§ AIM OF THE TASK:
Please write out every row below again, swapping "computer-use agent" for "screen-control agent" wherever it occurs and leaving everything else unchanged.

§ Data items:
* START *
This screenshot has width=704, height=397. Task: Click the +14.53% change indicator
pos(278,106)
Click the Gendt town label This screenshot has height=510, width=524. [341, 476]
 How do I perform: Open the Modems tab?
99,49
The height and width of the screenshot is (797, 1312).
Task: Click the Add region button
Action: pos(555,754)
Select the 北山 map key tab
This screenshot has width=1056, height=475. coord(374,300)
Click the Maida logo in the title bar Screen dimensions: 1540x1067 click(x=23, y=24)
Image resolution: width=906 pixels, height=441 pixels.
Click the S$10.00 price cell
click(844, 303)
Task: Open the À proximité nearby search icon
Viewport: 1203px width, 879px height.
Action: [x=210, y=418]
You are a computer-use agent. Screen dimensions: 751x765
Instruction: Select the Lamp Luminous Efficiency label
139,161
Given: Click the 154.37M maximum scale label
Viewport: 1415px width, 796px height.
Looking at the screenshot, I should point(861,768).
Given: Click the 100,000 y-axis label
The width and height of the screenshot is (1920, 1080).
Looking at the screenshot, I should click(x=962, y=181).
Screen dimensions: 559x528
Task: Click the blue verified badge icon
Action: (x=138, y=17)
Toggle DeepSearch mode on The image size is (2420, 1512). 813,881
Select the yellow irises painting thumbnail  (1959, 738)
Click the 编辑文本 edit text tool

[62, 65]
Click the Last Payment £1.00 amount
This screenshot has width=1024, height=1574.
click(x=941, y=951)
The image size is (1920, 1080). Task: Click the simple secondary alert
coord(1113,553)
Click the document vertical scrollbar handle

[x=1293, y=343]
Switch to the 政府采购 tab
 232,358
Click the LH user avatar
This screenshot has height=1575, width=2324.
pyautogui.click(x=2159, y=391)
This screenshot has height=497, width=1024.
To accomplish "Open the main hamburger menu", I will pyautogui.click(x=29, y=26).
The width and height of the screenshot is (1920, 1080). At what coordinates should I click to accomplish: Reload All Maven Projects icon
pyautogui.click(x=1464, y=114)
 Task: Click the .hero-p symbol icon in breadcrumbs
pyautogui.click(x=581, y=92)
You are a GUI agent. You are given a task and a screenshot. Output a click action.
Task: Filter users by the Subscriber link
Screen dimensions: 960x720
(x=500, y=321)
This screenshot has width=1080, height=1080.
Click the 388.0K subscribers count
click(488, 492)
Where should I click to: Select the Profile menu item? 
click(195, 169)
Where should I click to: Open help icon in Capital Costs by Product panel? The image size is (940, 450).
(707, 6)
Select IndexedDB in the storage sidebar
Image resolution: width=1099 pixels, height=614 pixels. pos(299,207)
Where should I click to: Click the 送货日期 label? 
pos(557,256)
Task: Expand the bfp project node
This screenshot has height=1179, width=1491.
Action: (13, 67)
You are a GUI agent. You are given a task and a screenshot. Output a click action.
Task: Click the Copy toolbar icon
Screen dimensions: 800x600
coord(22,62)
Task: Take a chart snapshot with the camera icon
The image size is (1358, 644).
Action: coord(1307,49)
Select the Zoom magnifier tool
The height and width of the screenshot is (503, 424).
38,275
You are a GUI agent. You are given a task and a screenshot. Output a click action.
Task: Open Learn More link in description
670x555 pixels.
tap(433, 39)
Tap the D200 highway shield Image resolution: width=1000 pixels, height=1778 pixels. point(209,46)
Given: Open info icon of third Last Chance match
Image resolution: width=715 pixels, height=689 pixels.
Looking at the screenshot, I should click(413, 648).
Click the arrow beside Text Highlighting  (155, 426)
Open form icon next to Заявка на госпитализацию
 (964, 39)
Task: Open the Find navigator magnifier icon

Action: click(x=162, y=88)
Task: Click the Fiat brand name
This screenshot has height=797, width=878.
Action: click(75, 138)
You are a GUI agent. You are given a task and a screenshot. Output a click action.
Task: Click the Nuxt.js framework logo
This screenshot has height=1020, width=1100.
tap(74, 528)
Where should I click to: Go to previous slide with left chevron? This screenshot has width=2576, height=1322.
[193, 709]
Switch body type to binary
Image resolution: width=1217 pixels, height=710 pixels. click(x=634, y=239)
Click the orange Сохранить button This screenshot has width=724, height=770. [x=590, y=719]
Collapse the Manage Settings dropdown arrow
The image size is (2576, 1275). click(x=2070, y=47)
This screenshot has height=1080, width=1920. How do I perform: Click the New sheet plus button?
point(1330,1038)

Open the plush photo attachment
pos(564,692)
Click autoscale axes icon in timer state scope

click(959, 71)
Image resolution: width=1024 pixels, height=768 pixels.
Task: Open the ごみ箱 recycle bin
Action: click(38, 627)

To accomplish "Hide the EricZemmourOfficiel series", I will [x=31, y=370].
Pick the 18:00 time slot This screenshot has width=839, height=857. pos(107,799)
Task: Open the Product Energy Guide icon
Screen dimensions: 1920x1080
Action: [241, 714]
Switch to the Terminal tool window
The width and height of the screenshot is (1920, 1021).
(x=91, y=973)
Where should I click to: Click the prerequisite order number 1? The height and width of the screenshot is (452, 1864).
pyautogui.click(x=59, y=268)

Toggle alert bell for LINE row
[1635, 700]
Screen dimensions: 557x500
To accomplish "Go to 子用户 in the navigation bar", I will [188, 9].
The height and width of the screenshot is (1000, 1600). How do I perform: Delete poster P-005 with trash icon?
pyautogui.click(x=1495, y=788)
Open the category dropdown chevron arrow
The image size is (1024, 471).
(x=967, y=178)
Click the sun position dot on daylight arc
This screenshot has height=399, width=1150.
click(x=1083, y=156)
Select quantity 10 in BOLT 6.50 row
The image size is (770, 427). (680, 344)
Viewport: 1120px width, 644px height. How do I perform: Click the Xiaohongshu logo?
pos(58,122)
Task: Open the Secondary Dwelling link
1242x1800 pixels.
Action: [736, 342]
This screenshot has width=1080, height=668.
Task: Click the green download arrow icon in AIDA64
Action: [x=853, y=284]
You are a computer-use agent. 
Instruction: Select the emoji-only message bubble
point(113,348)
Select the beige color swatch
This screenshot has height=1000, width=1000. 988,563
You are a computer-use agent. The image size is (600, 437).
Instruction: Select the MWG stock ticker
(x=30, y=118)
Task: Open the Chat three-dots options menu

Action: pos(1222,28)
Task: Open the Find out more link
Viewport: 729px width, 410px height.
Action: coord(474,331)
* END *
§ TASK ANSWER:
This screenshot has width=704, height=397. Task: Click the +14.53% change indicator
pos(278,106)
Click the Gendt town label This screenshot has height=510, width=524. [341, 476]
 How do I perform: Open the Modems tab?
99,49
The height and width of the screenshot is (797, 1312).
Task: Click the Add region button
Action: pos(555,754)
Select the 北山 map key tab
This screenshot has width=1056, height=475. coord(374,300)
Click the Maida logo in the title bar Screen dimensions: 1540x1067 click(x=23, y=24)
Image resolution: width=906 pixels, height=441 pixels.
Click the S$10.00 price cell
click(844, 303)
Task: Open the À proximité nearby search icon
Viewport: 1203px width, 879px height.
Action: [x=210, y=418]
You are a screen-control agent. Screen dimensions: 751x765
Instruction: Select the Lamp Luminous Efficiency label
139,161
Given: Click the 154.37M maximum scale label
Viewport: 1415px width, 796px height.
Looking at the screenshot, I should point(861,768).
Given: Click the 100,000 y-axis label
The width and height of the screenshot is (1920, 1080).
Looking at the screenshot, I should click(x=962, y=181).
Screen dimensions: 559x528
Task: Click the blue verified badge icon
Action: (x=138, y=17)
Toggle DeepSearch mode on The image size is (2420, 1512). 813,881
Select the yellow irises painting thumbnail  (1959, 738)
Click the 编辑文本 edit text tool

[62, 65]
Click the Last Payment £1.00 amount
This screenshot has width=1024, height=1574.
click(x=941, y=951)
The image size is (1920, 1080). Task: Click the simple secondary alert
coord(1113,553)
Click the document vertical scrollbar handle

[x=1293, y=343]
Switch to the 政府采购 tab
 232,358
Click the LH user avatar
This screenshot has height=1575, width=2324.
pyautogui.click(x=2159, y=391)
This screenshot has height=497, width=1024.
To accomplish "Open the main hamburger menu", I will pyautogui.click(x=29, y=26).
The width and height of the screenshot is (1920, 1080). At what coordinates should I click to accomplish: Reload All Maven Projects icon
pyautogui.click(x=1464, y=114)
 Task: Click the .hero-p symbol icon in breadcrumbs
pyautogui.click(x=581, y=92)
You are a GUI agent. You are given a task and a screenshot. Output a click action.
Task: Filter users by the Subscriber link
Screen dimensions: 960x720
(x=500, y=321)
This screenshot has width=1080, height=1080.
Click the 388.0K subscribers count
click(488, 492)
Where should I click to: Select the Profile menu item? 
click(195, 169)
Where should I click to: Open help icon in Capital Costs by Product panel? The image size is (940, 450).
(707, 6)
Select IndexedDB in the storage sidebar
Image resolution: width=1099 pixels, height=614 pixels. pos(299,207)
Where should I click to: Click the 送货日期 label? 
pos(557,256)
Task: Expand the bfp project node
This screenshot has height=1179, width=1491.
Action: (13, 67)
You are a GUI agent. You are given a task and a screenshot. Output a click action.
Task: Click the Copy toolbar icon
Screen dimensions: 800x600
coord(22,62)
Task: Take a chart snapshot with the camera icon
The image size is (1358, 644).
Action: coord(1307,49)
Select the Zoom magnifier tool
The height and width of the screenshot is (503, 424).
38,275
You are a GUI agent. You are given a task and a screenshot. Output a click action.
Task: Open Learn More link in description
670x555 pixels.
tap(433, 39)
Tap the D200 highway shield Image resolution: width=1000 pixels, height=1778 pixels. point(209,46)
Given: Open info icon of third Last Chance match
Image resolution: width=715 pixels, height=689 pixels.
Looking at the screenshot, I should click(413, 648).
Click the arrow beside Text Highlighting  (155, 426)
Open form icon next to Заявка на госпитализацию
 (964, 39)
Task: Open the Find navigator magnifier icon

Action: click(x=162, y=88)
Task: Click the Fiat brand name
This screenshot has height=797, width=878.
Action: click(75, 138)
You are a GUI agent. You are given a task and a screenshot. Output a click action.
Task: Click the Nuxt.js framework logo
This screenshot has height=1020, width=1100.
tap(74, 528)
Where should I click to: Go to previous slide with left chevron? This screenshot has width=2576, height=1322.
[193, 709]
Switch body type to binary
Image resolution: width=1217 pixels, height=710 pixels. click(x=634, y=239)
Click the orange Сохранить button This screenshot has width=724, height=770. [x=590, y=719]
Collapse the Manage Settings dropdown arrow
The image size is (2576, 1275). click(x=2070, y=47)
This screenshot has height=1080, width=1920. How do I perform: Click the New sheet plus button?
point(1330,1038)

Open the plush photo attachment
pos(564,692)
Click autoscale axes icon in timer state scope

click(959, 71)
Image resolution: width=1024 pixels, height=768 pixels.
Task: Open the ごみ箱 recycle bin
Action: click(38, 627)

To accomplish "Hide the EricZemmourOfficiel series", I will [x=31, y=370].
Pick the 18:00 time slot This screenshot has width=839, height=857. pos(107,799)
Task: Open the Product Energy Guide icon
Screen dimensions: 1920x1080
Action: [241, 714]
Switch to the Terminal tool window
The width and height of the screenshot is (1920, 1021).
(x=91, y=973)
Where should I click to: Click the prerequisite order number 1? The height and width of the screenshot is (452, 1864).
pyautogui.click(x=59, y=268)

Toggle alert bell for LINE row
[1635, 700]
Screen dimensions: 557x500
To accomplish "Go to 子用户 in the navigation bar", I will [188, 9].
The height and width of the screenshot is (1000, 1600). How do I perform: Delete poster P-005 with trash icon?
pyautogui.click(x=1495, y=788)
Open the category dropdown chevron arrow
The image size is (1024, 471).
(x=967, y=178)
Click the sun position dot on daylight arc
This screenshot has height=399, width=1150.
click(x=1083, y=156)
Select quantity 10 in BOLT 6.50 row
The image size is (770, 427). (680, 344)
Viewport: 1120px width, 644px height. How do I perform: Click the Xiaohongshu logo?
pos(58,122)
Task: Open the Secondary Dwelling link
1242x1800 pixels.
Action: [736, 342]
This screenshot has width=1080, height=668.
Task: Click the green download arrow icon in AIDA64
Action: [x=853, y=284]
You are a screen-control agent. 
Instruction: Select the emoji-only message bubble
point(113,348)
Select the beige color swatch
This screenshot has height=1000, width=1000. 988,563
You are a screen-control agent. The image size is (600, 437).
Instruction: Select the MWG stock ticker
(x=30, y=118)
Task: Open the Chat three-dots options menu

Action: pos(1222,28)
Task: Open the Find out more link
Viewport: 729px width, 410px height.
Action: coord(474,331)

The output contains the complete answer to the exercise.